AN ACT to amend 1978 PA 368, entitled "An act to protect and promote the public health; to codify, revise, consolidate, classify, and add to the laws relating to public health; to provide for the prevention and control of diseases and disabilities; to provide for the classification, administration, regulation, financing, and maintenance of personal, environmental, and other health services and activities; to create or continue, and prescribe the powers and duties of, departments, boards, commissions, councils, committees, task forces, and other agencies; to prescribe the powers and duties of governmental entities and officials; to regulate occupations, facilities, and agencies affecting the public health; to regulate health maintenance organizations and certain third party administrators and insurers; to provide for the imposition of a regulatory fee; to promote the efficient and economical delivery of health care services, to provide for the appropriate utilization of health care facilities and services, and to provide for the closure of hospitals or consolidation of hospitals or services; to provide for the collection and use of data and information; to provide for the transfer of property; to provide certain immunity from liability; to regulate and prohibit the sale and offering for sale of drug paraphernalia under certain circumstances; to provide for the implementation of federal law; to provide for penalties and remedies; to provide for sanctions for violations of this act and local ordinances; to provide for an appropriation and supplements; to repeal certain acts and parts of acts; to repeal certain parts of this act; and to repeal certain parts of this act on specific dates," by amending sections 2803, 2834, 2835, 2848, 2888, and 20161 (MCL 333.2803, 333.2834, 333.2835, 333.2848, 333.2888, and 333.20161), section 2835 as amended by 1999 PA 207 and section 20161 as amended by 2002 PA 303.
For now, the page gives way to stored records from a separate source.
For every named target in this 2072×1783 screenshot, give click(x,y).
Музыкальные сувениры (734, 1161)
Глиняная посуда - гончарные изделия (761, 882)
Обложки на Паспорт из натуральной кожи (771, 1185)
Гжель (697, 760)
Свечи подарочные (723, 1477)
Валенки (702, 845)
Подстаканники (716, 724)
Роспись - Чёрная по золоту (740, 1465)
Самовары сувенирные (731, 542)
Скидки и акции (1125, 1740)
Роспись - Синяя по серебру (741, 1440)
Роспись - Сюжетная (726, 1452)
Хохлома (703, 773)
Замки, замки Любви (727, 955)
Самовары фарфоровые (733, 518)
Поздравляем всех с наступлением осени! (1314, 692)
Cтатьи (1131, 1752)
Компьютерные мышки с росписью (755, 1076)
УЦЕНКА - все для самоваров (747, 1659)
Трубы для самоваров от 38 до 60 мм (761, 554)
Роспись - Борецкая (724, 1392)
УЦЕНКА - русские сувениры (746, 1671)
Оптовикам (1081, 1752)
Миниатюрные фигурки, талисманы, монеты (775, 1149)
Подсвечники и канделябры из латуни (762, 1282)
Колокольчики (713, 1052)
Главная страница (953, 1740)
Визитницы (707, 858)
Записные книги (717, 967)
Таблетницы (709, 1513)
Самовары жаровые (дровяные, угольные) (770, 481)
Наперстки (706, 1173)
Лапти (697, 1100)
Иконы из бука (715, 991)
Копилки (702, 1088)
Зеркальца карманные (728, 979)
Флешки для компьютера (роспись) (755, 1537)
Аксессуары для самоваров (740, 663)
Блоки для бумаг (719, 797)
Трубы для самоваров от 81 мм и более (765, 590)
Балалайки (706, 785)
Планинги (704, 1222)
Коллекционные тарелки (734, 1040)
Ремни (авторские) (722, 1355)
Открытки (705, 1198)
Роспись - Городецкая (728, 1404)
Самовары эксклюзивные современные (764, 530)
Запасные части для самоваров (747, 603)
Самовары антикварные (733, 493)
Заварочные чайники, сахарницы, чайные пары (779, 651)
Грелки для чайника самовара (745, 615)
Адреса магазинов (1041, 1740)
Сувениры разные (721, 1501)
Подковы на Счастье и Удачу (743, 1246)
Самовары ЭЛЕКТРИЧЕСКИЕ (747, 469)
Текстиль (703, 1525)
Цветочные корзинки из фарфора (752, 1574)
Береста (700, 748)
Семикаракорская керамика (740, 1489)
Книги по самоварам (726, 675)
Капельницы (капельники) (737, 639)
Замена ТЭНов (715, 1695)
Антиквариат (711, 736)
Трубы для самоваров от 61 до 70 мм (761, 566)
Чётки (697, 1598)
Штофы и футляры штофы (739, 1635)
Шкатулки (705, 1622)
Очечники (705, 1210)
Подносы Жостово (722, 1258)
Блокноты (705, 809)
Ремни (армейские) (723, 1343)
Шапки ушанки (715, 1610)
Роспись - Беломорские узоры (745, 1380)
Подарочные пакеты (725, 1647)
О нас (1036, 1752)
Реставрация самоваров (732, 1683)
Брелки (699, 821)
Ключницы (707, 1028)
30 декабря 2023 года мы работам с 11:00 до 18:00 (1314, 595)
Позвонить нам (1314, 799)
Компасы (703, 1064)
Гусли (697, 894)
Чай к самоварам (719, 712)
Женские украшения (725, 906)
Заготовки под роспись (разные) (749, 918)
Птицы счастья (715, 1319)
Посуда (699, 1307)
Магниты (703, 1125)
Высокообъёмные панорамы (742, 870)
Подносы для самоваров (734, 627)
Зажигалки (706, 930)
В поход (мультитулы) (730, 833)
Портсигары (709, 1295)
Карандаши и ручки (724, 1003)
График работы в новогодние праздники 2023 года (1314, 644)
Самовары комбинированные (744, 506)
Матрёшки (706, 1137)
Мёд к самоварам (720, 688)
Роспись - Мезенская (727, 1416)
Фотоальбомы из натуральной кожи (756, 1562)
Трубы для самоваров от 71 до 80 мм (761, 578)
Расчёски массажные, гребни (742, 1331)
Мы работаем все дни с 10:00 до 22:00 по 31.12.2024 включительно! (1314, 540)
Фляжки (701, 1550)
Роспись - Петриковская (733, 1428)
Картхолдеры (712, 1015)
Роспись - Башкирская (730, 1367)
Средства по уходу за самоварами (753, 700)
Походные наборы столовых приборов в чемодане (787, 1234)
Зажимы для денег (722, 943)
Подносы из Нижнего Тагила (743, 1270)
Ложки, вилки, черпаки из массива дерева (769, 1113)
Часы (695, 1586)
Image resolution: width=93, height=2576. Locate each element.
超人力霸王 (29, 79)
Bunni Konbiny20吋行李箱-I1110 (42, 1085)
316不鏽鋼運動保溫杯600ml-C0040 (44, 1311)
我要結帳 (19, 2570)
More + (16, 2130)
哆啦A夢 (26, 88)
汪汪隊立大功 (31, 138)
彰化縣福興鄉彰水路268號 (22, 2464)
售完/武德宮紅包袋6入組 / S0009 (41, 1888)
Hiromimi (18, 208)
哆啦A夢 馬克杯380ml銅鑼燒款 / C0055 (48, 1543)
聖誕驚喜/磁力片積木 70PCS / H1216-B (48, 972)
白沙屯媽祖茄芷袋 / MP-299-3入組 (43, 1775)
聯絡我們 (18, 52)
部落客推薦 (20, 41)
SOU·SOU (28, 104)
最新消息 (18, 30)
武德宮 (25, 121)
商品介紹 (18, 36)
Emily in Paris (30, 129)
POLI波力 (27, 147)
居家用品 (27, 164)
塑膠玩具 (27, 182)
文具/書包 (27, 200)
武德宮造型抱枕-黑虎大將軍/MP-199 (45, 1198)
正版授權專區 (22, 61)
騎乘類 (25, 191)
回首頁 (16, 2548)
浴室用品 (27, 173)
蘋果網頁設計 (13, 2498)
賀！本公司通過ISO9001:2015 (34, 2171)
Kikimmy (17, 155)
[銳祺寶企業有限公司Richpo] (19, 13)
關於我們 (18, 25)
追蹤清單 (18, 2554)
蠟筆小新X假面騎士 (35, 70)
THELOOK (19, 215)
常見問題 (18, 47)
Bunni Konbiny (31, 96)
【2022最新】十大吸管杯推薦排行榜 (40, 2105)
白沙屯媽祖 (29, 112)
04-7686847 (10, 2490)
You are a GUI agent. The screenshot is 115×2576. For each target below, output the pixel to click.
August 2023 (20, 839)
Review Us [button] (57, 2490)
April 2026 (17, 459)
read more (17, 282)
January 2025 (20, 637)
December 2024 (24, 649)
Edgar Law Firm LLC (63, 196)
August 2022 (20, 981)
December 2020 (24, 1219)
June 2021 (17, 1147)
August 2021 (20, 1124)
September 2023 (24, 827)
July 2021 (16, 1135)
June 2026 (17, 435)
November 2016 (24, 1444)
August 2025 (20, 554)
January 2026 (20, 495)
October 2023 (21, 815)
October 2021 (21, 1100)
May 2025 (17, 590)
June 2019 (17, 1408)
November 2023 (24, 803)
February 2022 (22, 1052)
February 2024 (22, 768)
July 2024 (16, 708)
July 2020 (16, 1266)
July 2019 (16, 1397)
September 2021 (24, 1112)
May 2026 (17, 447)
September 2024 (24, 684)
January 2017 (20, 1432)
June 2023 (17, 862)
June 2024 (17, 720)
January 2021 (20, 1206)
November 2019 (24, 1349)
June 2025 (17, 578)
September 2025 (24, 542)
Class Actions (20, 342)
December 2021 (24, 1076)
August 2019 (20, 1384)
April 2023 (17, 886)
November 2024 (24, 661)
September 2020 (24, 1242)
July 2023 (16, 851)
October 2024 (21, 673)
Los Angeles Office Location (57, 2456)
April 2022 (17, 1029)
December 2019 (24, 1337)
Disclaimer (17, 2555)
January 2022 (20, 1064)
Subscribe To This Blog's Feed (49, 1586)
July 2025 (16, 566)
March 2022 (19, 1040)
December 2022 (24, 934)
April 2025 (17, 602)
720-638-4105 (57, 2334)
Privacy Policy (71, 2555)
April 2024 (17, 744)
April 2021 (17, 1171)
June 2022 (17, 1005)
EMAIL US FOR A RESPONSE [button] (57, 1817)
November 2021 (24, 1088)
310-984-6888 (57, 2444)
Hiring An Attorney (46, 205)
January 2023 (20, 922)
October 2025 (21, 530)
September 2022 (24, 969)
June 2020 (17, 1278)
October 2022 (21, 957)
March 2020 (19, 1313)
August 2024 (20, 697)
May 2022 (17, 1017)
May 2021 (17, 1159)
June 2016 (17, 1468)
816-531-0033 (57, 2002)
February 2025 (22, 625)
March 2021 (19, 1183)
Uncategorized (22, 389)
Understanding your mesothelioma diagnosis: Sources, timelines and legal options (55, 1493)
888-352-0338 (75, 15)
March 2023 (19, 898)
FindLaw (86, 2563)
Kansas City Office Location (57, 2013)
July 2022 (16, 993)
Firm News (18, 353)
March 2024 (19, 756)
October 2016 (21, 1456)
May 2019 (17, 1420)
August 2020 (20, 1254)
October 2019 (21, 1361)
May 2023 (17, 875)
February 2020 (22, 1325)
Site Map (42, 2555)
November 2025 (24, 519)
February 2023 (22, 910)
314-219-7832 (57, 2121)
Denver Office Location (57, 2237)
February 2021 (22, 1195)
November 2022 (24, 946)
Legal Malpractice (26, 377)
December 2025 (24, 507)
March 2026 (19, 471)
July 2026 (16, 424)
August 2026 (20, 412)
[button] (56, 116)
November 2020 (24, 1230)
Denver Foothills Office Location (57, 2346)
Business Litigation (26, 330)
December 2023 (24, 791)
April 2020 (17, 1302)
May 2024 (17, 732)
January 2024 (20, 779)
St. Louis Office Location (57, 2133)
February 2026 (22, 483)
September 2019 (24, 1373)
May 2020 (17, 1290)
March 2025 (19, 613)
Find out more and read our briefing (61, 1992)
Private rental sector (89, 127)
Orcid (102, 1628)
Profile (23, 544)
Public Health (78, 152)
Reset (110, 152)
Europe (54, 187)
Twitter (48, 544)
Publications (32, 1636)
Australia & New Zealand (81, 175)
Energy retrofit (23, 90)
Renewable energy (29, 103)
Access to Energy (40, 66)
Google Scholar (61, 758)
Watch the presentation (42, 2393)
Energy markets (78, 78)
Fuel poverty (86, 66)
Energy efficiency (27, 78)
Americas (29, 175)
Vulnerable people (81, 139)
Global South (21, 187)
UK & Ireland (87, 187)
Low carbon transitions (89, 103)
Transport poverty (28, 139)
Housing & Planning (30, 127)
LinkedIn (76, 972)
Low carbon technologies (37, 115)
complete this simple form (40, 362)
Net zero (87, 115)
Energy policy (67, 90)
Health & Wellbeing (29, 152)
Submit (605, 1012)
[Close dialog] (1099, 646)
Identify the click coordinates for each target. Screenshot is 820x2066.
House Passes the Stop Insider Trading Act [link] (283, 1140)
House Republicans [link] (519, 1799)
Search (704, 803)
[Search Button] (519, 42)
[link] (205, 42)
The People of the State of Michigan enact:

Sec. 2803. (1) "Dead body" means a human body or fetus, or a part of a dead human body or fetus, in a condition from which it may reasonably be concluded that death has occurred.

(2) "Fetal death" means the death of a fetus which has completed at least 20 weeks of gestation or weighs at least 400 grams. The definition shall conform in all other respects as closely as possible to the definition recommended by the federal agency responsible for vital statistics.

(3) "File" means to present a certificate, report, or other record to the local registrar provided for in this part for registration by the state registrar.

(4) "Final disposition" means the burial, cremation, or other disposition of a dead human body or fetus.

Sec. 2834. (1) A fetal death occurring in this state, as defined by section 2803, shall be reported to the state registrar within 5 days after delivery. The state registrar shall prescribe the form and manner for reporting fetal deaths.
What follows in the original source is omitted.